All this has cumulated to a new sphere named Data Science. There are several interesting use cases of Data Science to fascinate you. 

Data Science - Customer Segmentation

1.Customer Segmentation 

Be it an online store or a brick-and-mortar store, there are different classes of customers. Some prefer branded items while others prefer large quantities of goods. There may be some who resort to expensive items, others would like discounted goods. From a close angle, every customer follows some shopping trend. He/she may be a frequent buyer or a seldom shopper. All these things become key data points while serving the customer. A businessman who understands these intricacies enters into a win-win situation. Using different algorithms, customers can be segmented into different categories. 

Thereafter, effective business strategies can be formulated for customers belonging to each segment. Selective targeting helps businesses approach the right set of customers with the right plan of action. 

Data Science - Fraud Mitigation

2. Fraud Mitigation

There have been increasing cases of fraud. Calls asking for bank details and OTPs have become a menace. The financial losses incurred on account of such fraudulent transactions are voluminous. There are other ways too like hacking and intrusion. Thanks to data science, frauds can be detected before it’s too late. Pattern changes are observed to spot any kind of anomaly. Given a dataset, a range of values relating to a particular incident, we can find its mean, median, quartiles, and other statistical aspects. Data points generally falling beyond the denser region are termed as Outliers. 

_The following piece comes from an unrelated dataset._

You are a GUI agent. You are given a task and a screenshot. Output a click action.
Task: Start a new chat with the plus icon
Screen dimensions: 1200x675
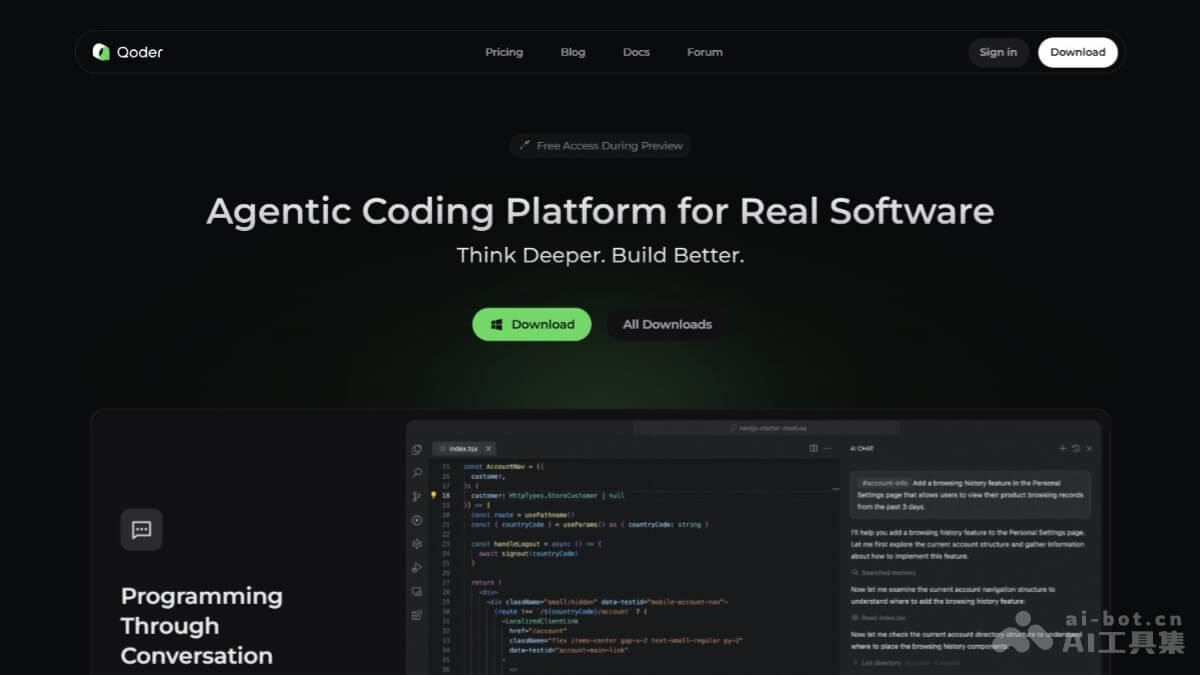click(1063, 447)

When the outliers are completely unexpected and unjustified, they form anomalies. These sudden deviations get caught through Machine Learning algorithms or Neural Nets. Later they help in preventing any unwanted action.

Hiring Decisions

3. Hiring Decisions  

From the biggest MNCs to the smallest start-ups, every organization needs employees. All the work can’t be managed by one person alone, and so there are people operating at different levels. Out of these, the Hiring Manager plays the most crucial role.  It is the HR who is responsible for selecting the right candidate out of a pool of candidates. Scrolling through resumes to find the best candidate is tedious and challenging. Interviewing each candidate to filter out the most deserving one is again a task. Data Science can filter out the right candidate for the right profile within a few minutes. 

AI-based interviews can help in monitoring the smallest of details. Every eye movement, grammatical accuracy, body language, topical knowledge, etc. can be used to identify the best fit. Computers can make impartial selections in hiring prospective applicants. 

Natural Language Processing

4. Natural Language Processing (NLP)

NLP or Natural Language Processing has brought wonders to digitalization. Machines gather information, in textual format, from articles such as comments, feedback & descriptions etc. Computers are programmed to see through these blocks and chunks of text. They further extract necessary information. This information further becomes pivotal in applications like Sentiment Analysis and Product Development. On understanding the feelings of customers, one can improvise one’s products and services.

Customer Churn Prevention

5. Customer Churn Prevention

People are usually attracted to those who understand their needs and desires. One may succeed in fulfilling the needs of a customer but must be well equipped to fulfill their aspirations too. For example, if you go to a shop where all the things are unorganized, you feel annoyed. But, if you go to a shop where things are segregated, you feel pleasant. Though both the shops have the power to meet your needs, you are most likely to visit the second shop again. This is because it understands your aspirations. 

It is vital to gain customers, but it’s way more important to keep them for a long period. Data Science can be your key partner in maintaining your customer base. Through data science, customers who are likely to churn i.e., migrate from your organization to some other can be predicted. Since you can have an idea about which customer is unhappy with you, you can adopt ways for retaining him/her.

Recommendation Systems

6. Recommendation Systems 

It helps in targeting customers with products and services tailored to their interests. Hence, by employing Data Science, significant milestones may be achieved.

Best retail location

7. Best retail location

Google Maps has shown how easy it is to navigate to any corner in the world. By now you must have realized how wonderful algorithms can be. So, why not feed the data obtained from maps into one such algorithm? Yes! This is possible. This way, you can analyze which part of the city gets the highest traffic- of your ideal customers. For instance, one may want to begin a confectionary store near a school to target the right audience.  



Thus, Data Science can revolutionize the way we approach life. The use cases mentioned here are not even a drop in the ocean. There is a plethora of things which can be achieved. Data – a passive entity, can help in making your ventures proactive by the effective use of Data Science.